Provided material ->
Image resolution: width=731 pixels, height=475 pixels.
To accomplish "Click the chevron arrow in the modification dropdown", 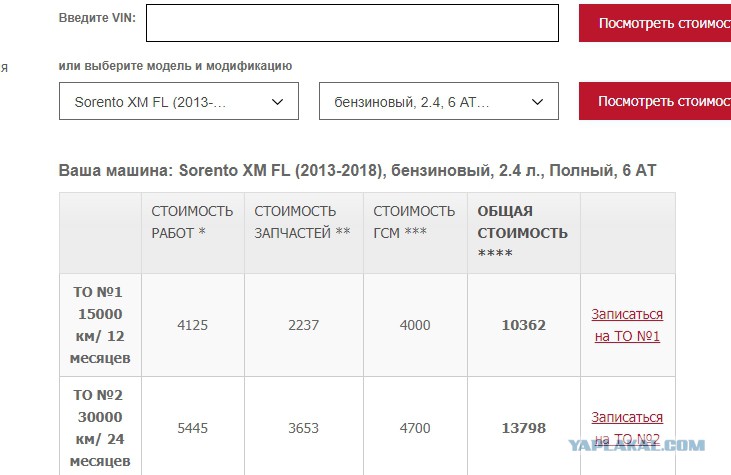I will pyautogui.click(x=538, y=102).
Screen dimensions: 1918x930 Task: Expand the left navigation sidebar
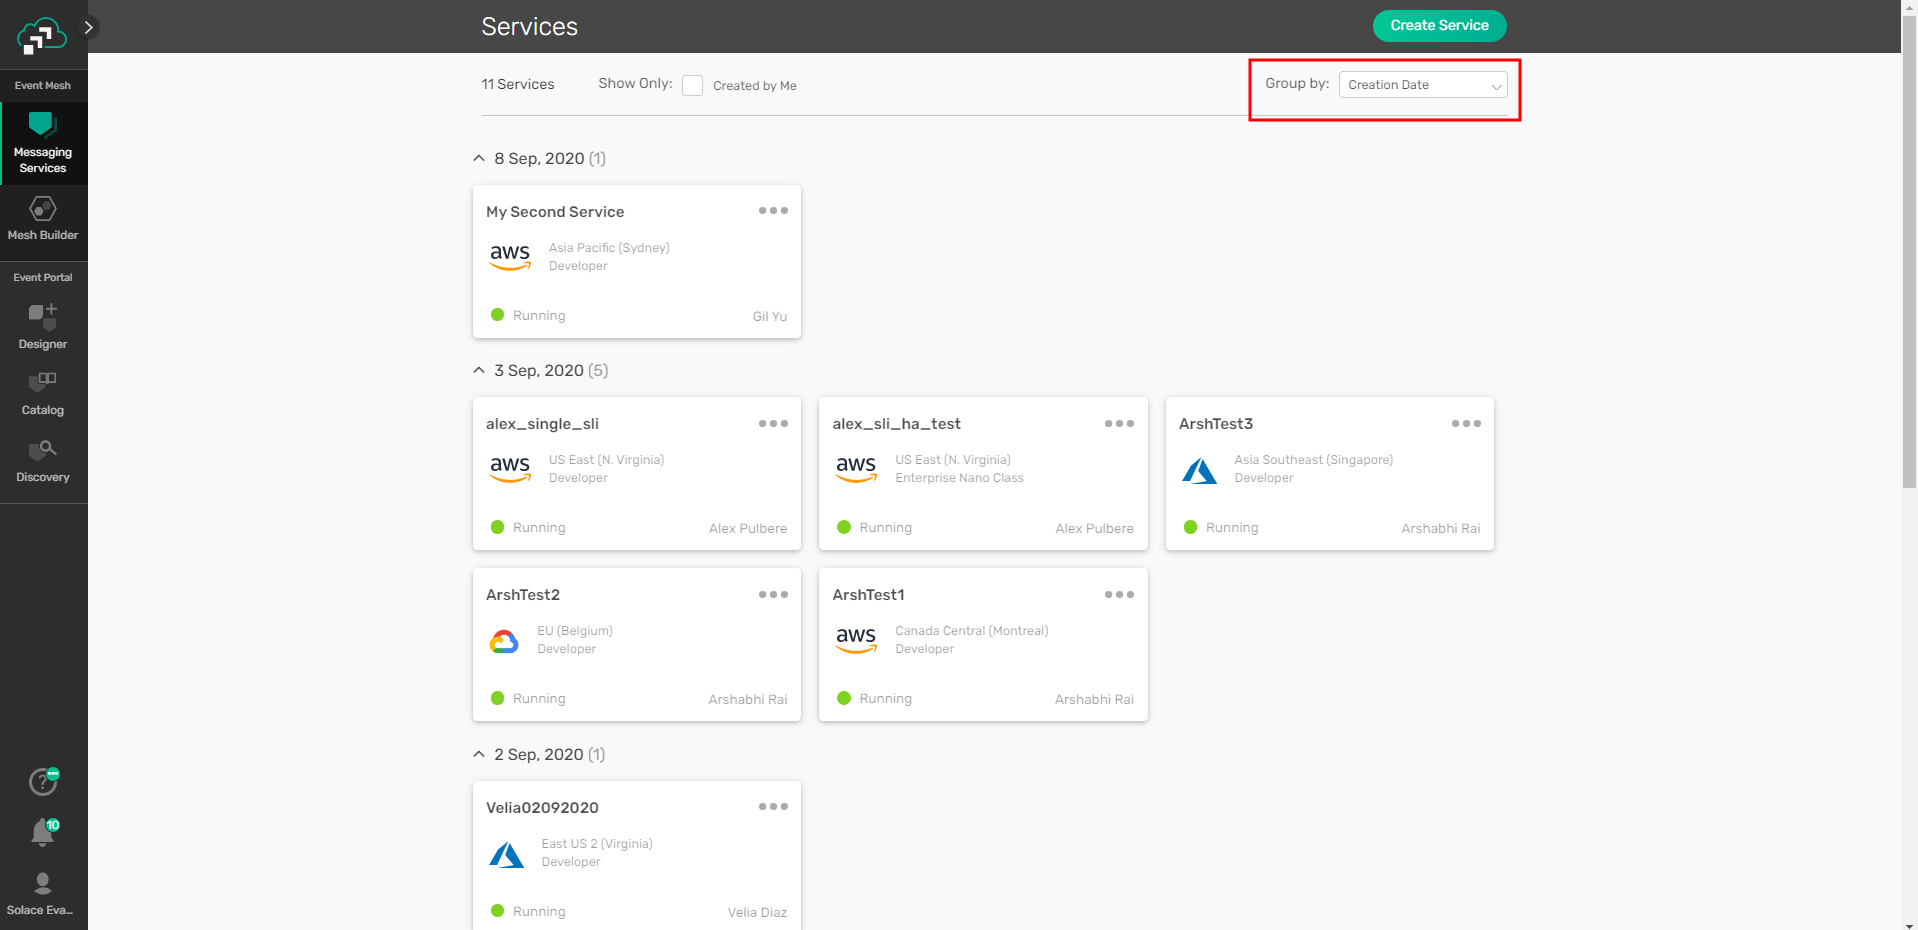pyautogui.click(x=89, y=27)
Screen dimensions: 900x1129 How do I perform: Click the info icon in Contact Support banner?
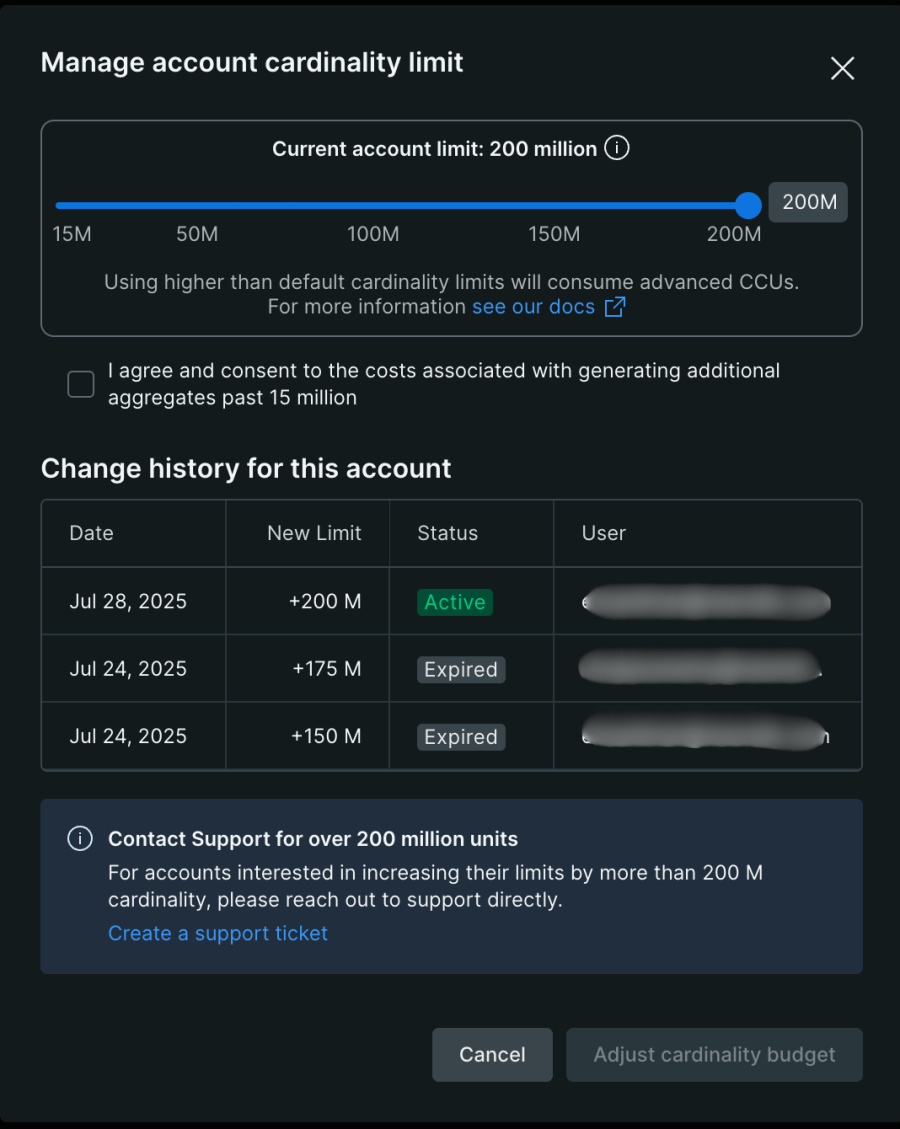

Instructions to follow ->
Transcribe the lines that run from the line bearing "Screen dimensions: 1918x930" through the last line of the data. Keep the wording exact and leave out every picture.

Answer section ->
Screen dimensions: 1918x930 Task: Expand the left navigation sidebar
pyautogui.click(x=89, y=27)
Screen dimensions: 900x1129 How do I perform: Click the info icon in Contact Support banner?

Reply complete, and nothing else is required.